Romantisme Asimilasi di Pasaman Barat

6 days ago 11

Oleh: Reo Chandrika

Pasaman Barat adalah sebuah kabupaten yang terletak di Sumatra Barat, dikenal dengan keberagaman etnis dan budayanya. Wilayah ini dihuni oleh berbagai suku, seperti Minangkabau, Mandailing, Batak, dan Jawa, yang telah hidup berdampingan selama bertahun-tahun.

Harmoni yang tercipta di antara masyarakat ini mencerminkan suatu bentuk asimilasi yang sangat unik dan romantis, yang kemudian menciptakan identitas khas bagi Pasaman Barat. Sebelum lebih jauh membahas fenomena yang ada di Pasaman Barat, kita perlu memahami terlebih dahulu apa itu Romantisme dan Asimilasi.

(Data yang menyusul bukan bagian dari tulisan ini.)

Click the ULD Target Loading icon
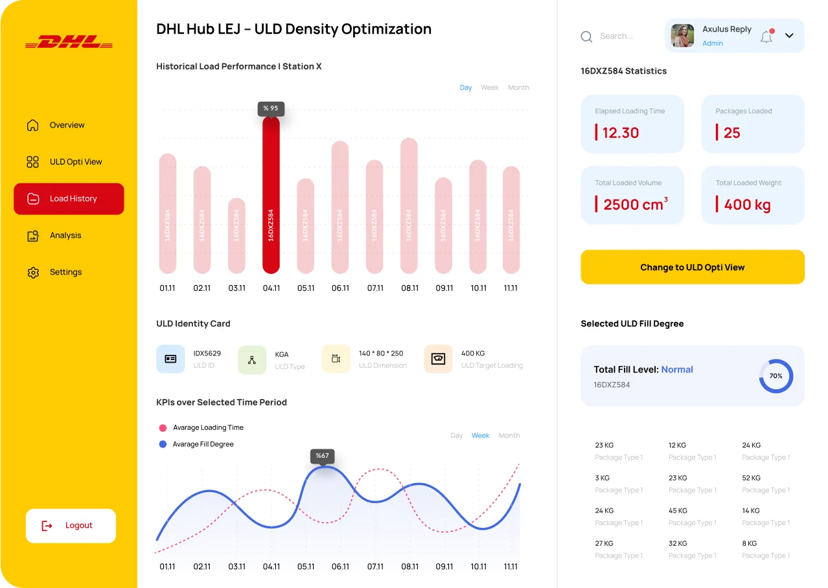This screenshot has width=828, height=588. click(438, 359)
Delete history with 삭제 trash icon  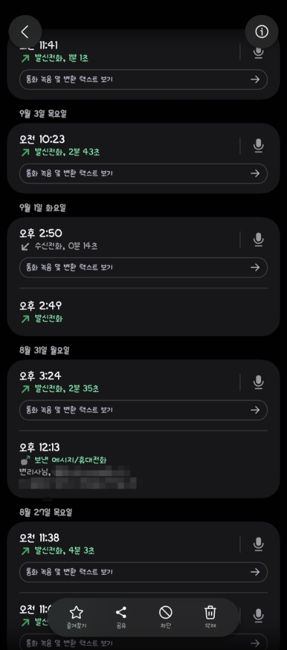point(210,617)
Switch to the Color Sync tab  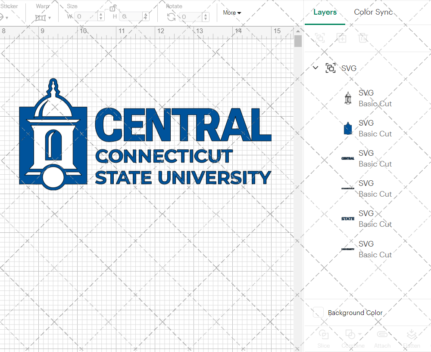click(373, 12)
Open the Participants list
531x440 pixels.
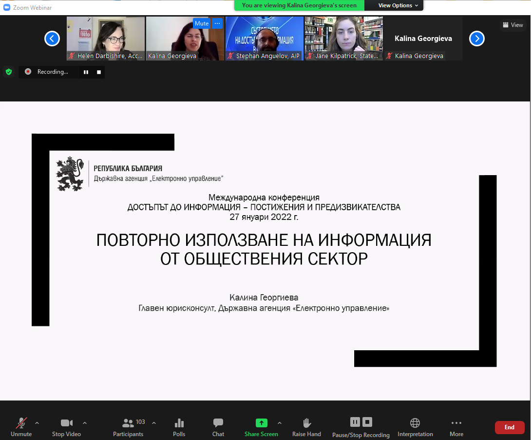[x=129, y=427]
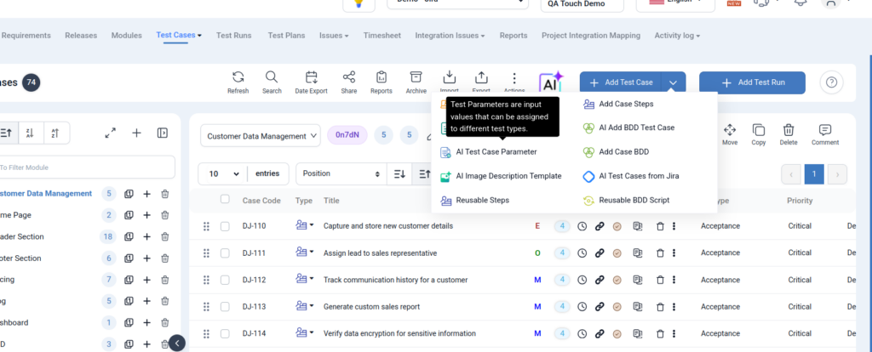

Romantisme adalah aliran dalam seni, sastra, dan filsafat abad 18 hingga 19 Masehi yang menekankan perasaan, emosi, dan subjektivitas dalam menghadapi realitas. Dalam makna lain, sifat romantis merujuk pada suasana yang membangkitkan perasaan kasih sayang dan penghargaan yang mendalam terhadap sesuatu.

Sementara itu, asimilasi adalah proses penyesuaian antara sifat atau budaya yang dimiliki dengan lingkungan sekitar, sehingga tercipta keserasian. Dalam konteks sosial, asimilasi merujuk pada penyesuaian atau peleburan kebudayaan dari dua atau lebih kelompok manusia yang berbeda untuk menjadi satu kesatuan yang harmonis.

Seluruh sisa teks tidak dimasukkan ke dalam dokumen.